Постановка задачи :: Представьте строки листинга между строкой с "has height=952, width=1283." и строкой с "Looking at the image, I should click on (410, 1046).", включая обе, в виде JSON-списка строк. Каждой строке соответствует один элемент, пустые строки не включайте.

Данные для обработки ::
★ ★ ★ ★
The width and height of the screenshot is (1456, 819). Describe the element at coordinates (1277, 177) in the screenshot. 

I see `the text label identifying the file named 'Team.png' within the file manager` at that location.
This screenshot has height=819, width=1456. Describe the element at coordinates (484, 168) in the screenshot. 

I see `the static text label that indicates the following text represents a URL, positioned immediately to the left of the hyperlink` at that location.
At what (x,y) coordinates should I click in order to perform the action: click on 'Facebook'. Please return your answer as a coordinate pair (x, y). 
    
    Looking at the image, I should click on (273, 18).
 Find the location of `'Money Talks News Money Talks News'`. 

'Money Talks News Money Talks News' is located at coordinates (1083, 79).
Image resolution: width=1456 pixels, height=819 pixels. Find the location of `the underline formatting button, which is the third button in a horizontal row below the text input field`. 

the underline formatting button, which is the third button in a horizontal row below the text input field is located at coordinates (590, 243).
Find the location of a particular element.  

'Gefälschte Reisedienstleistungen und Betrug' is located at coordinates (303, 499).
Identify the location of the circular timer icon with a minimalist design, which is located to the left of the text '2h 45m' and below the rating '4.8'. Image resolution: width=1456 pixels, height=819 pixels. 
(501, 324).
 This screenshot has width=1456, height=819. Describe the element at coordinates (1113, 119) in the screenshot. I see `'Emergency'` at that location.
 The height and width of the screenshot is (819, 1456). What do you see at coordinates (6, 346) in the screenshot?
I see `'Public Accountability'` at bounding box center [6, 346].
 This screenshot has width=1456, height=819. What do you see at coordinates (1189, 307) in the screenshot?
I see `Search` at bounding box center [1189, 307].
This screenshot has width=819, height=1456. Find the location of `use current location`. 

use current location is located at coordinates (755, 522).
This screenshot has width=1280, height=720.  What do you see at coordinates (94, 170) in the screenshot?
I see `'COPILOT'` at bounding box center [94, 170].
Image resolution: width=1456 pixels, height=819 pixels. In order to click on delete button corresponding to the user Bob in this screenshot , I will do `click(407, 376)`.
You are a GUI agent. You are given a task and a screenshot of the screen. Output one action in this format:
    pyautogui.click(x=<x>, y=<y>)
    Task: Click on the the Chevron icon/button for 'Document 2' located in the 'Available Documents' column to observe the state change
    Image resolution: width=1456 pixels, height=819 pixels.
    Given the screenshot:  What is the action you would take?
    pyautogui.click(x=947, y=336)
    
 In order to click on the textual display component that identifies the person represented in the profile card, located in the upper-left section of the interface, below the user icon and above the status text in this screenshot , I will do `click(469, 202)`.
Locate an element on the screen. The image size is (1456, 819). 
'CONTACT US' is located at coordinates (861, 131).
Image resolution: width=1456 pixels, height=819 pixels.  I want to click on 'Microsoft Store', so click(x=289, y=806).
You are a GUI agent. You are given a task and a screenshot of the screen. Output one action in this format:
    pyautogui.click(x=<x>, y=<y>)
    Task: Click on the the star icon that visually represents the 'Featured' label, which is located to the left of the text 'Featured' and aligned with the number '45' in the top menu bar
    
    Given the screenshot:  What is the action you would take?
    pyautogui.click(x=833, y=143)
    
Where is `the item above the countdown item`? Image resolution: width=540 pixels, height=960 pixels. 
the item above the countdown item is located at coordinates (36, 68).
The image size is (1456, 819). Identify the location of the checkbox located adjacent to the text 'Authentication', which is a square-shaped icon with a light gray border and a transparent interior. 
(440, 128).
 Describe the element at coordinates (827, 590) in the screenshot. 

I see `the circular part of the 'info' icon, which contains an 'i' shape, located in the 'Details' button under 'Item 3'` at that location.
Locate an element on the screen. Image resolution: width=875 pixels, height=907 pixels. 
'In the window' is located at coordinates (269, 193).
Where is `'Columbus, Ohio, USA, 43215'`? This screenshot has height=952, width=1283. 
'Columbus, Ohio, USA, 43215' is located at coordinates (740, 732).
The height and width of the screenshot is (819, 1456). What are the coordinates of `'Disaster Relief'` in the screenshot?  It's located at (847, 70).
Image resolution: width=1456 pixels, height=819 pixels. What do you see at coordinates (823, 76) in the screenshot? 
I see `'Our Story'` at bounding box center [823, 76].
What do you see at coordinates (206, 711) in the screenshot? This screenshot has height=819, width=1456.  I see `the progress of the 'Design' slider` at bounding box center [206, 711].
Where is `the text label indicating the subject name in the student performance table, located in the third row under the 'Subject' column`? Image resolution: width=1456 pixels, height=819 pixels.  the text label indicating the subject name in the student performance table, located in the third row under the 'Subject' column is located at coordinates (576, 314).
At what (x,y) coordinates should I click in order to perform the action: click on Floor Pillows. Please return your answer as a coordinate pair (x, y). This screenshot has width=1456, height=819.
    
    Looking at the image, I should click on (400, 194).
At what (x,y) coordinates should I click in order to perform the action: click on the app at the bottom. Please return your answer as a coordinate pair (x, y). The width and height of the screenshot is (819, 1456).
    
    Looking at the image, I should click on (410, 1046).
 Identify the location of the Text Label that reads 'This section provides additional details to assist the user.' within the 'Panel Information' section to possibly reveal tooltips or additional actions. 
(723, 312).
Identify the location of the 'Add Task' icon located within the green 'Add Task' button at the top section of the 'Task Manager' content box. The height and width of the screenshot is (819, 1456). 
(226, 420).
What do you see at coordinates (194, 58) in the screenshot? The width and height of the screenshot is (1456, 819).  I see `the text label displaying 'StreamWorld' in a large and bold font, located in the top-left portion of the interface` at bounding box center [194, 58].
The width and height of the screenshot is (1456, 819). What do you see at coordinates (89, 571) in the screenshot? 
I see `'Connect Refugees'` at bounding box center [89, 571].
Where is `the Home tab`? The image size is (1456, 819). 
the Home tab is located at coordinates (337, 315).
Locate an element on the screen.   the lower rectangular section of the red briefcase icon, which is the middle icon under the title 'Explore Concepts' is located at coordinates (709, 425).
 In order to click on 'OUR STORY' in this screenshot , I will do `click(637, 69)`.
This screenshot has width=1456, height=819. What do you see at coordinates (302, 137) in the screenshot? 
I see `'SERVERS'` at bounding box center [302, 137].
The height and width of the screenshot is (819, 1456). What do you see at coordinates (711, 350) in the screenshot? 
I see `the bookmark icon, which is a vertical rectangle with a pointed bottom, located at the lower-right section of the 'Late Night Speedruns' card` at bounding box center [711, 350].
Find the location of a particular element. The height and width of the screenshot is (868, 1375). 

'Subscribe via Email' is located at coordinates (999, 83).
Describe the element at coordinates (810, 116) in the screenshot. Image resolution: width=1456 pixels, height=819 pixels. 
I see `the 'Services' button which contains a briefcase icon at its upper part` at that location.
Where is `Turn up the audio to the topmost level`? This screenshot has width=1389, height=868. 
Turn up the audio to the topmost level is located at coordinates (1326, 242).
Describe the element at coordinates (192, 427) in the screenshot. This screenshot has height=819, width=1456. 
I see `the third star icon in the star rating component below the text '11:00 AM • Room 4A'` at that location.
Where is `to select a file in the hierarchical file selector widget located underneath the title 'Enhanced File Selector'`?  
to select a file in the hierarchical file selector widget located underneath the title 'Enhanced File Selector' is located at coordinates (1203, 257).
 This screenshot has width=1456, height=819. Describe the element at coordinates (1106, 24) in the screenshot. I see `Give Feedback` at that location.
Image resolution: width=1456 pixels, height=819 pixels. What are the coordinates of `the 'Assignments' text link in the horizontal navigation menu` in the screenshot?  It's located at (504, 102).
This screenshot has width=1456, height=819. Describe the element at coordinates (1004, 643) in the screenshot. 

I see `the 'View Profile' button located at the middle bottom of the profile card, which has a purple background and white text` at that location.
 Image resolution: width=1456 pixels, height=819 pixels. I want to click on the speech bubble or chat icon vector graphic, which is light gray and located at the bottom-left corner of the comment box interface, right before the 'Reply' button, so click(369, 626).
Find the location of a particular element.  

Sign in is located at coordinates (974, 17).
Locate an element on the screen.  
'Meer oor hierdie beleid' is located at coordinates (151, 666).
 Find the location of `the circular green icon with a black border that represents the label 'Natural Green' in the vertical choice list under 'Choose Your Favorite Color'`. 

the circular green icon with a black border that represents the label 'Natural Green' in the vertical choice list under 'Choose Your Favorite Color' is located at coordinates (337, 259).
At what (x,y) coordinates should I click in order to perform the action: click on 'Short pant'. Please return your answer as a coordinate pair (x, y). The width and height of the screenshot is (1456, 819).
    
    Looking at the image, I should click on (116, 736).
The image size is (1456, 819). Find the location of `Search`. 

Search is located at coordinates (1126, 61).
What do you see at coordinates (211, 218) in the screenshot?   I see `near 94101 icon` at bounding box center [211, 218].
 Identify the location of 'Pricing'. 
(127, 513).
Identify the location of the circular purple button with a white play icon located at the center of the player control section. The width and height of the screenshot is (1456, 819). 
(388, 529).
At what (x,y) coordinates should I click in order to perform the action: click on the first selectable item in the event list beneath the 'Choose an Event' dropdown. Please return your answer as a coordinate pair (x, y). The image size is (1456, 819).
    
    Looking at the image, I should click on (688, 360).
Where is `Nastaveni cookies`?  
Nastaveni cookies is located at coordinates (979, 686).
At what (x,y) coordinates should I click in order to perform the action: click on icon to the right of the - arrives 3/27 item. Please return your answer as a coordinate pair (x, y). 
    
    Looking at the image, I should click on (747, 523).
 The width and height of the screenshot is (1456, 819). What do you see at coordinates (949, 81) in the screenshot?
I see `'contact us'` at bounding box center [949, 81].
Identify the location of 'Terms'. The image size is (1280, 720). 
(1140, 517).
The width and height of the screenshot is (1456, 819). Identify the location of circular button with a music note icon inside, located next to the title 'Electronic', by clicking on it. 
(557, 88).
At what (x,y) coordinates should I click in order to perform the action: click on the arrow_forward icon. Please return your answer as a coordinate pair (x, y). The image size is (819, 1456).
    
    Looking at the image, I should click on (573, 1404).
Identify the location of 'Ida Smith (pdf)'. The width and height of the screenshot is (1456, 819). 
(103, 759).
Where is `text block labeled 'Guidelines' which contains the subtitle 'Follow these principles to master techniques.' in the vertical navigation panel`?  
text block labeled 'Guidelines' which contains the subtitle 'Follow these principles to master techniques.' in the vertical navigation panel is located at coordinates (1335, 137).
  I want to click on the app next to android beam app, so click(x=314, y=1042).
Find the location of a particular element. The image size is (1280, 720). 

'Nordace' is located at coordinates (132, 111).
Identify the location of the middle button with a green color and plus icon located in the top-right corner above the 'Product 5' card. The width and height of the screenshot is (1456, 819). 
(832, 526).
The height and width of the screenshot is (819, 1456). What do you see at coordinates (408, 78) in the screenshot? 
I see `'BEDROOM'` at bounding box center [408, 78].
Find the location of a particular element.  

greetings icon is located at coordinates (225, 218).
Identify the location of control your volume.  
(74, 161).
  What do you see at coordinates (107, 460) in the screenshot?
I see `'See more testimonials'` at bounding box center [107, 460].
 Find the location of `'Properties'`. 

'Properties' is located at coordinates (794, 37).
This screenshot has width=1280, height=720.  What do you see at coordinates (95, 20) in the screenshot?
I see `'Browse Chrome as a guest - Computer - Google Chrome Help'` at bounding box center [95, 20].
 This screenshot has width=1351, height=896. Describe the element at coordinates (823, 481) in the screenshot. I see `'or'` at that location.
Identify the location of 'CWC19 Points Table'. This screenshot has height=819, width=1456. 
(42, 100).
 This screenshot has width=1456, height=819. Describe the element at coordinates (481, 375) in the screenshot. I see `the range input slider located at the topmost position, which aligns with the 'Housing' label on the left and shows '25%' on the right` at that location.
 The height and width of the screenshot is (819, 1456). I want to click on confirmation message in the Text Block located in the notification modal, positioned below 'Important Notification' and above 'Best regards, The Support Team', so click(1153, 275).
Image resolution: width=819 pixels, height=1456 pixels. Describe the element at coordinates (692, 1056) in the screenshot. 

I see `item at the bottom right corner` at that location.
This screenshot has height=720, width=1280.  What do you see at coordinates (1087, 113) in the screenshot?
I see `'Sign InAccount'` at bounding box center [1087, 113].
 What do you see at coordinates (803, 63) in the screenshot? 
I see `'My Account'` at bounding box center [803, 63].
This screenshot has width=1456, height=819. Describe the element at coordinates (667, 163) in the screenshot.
★ ★ ★ ★
Решение ::
[
  "Where is `'Columbus, Ohio, USA, 43215'`? This screenshot has height=952, width=1283. ",
  "'Columbus, Ohio, USA, 43215' is located at coordinates (740, 732).",
  "The height and width of the screenshot is (819, 1456). What are the coordinates of `'Disaster Relief'` in the screenshot?  It's located at (847, 70).",
  "Image resolution: width=1456 pixels, height=819 pixels. What do you see at coordinates (823, 76) in the screenshot? ",
  "I see `'Our Story'` at bounding box center [823, 76].",
  "What do you see at coordinates (206, 711) in the screenshot? This screenshot has height=819, width=1456.  I see `the progress of the 'Design' slider` at bounding box center [206, 711].",
  "Where is `the text label indicating the subject name in the student performance table, located in the third row under the 'Subject' column`? Image resolution: width=1456 pixels, height=819 pixels.  the text label indicating the subject name in the student performance table, located in the third row under the 'Subject' column is located at coordinates (576, 314).",
  "At what (x,y) coordinates should I click in order to perform the action: click on Floor Pillows. Please return your answer as a coordinate pair (x, y). This screenshot has width=1456, height=819.",
  "    Looking at the image, I should click on (400, 194).",
  "At what (x,y) coordinates should I click in order to perform the action: click on the app at the bottom. Please return your answer as a coordinate pair (x, y). The width and height of the screenshot is (819, 1456).",
  "    Looking at the image, I should click on (410, 1046)."
]